エンディングノートと遺言書
エンディングノートと遺言書
相続の相談を受けていると多くの方から、
「のこされた家族が困らないようにしたい」とか「争続にならないようにしたい」などよく聞きます。
では、なぜのこされた方が困ったり、争ったりすることになるのでしょうか?その一つの要因として、万が一の場合、その人の意思がわからないからではないでしょうか?
そこで、ご自身に万が一の時を想定してエンディングノートや遺言書などが注目されております。
実際、書店に行けば多くのエンディングノートや遺言書の本が沢山並んでいる光景を目にします。
それではエンディングノートと遺言書は何が違うのでしょうか?
(1) エンディングノートの特徴将来
将来、自分に万が一の事があった場合に備えて、家族などの周りの方に伝えたいことやご自身の希望をまとめておくことができるノートです。
これは、死後の事だけでなく幅広く記載出来る事も特徴です。
万が一というのは、病気やけがで意思表示できなくなった場合も含まれます。
エンディングノートに記載されている項目も様々です。
以下代表的な項目を記載しております。
1. 自分について(自分史や自分の周りの方への思い、連絡先家系図など)2. 介護や終末医療について(誰に介護をお願いしたいのか、病名の告知や延命措置など)
3. 葬儀、お墓について4. 財産について
エンディングノートは、特にきまった書式がないので気軽に自分の思いを遺すことができます。
(2) 遺言書の特徴
亡くなった後のことについての最後の意思表示ですが、記載出来る項目や書式などが決まっており、それに沿った形で作成することが必要です。

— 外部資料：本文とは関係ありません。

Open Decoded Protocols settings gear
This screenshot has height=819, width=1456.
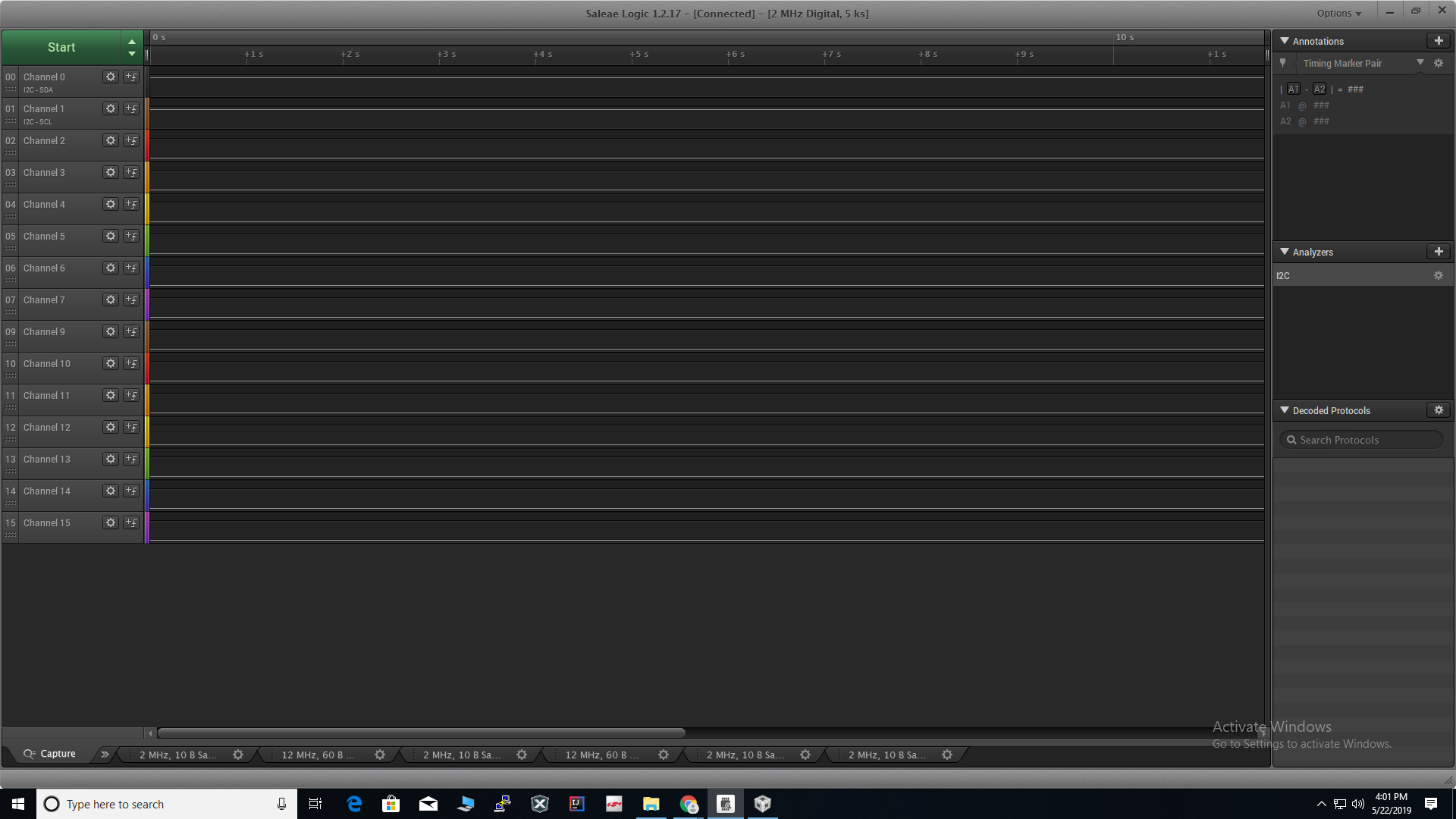[1439, 410]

ただし、法的な効力がある点が最大の特徴になります。
以下に遺言書に記載できる法律的に効果が認められる項目をいくつか記載します。
1。遺産の処分
2. 相続分の指定
3. 遺産分割方法の指定
4. 遺言執行者の指定
共に、良い点がありますので、その特徴を知った上で両方をうまく活用して欲しいと思います。
ここで1つ両者の利用の仕方をご紹介しましょう。
まず、エンディングノートでご自身の事をじっくり記入してみて下さい。
そしてその自分の思いを伝えるためにどのようにすればいいのか準備をしてみることをお勧めします。

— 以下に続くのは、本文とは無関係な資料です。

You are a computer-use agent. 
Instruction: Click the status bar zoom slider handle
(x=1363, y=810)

財産などについては、自分の思いがしっかり決まった場合、公正証書遺言にしておくことで自分の想いがきちんと履行される可能性が高くなります。
また、介護や終末医療、葬儀など遺された方が判断するのには大変なことはエンディングノートでご自身の希望をしっかり残しておくことで家族が助かることもあります。
似ているようで違うこの二つですが上手に活用することで、遺された方が困ることや争うことが減ると思います。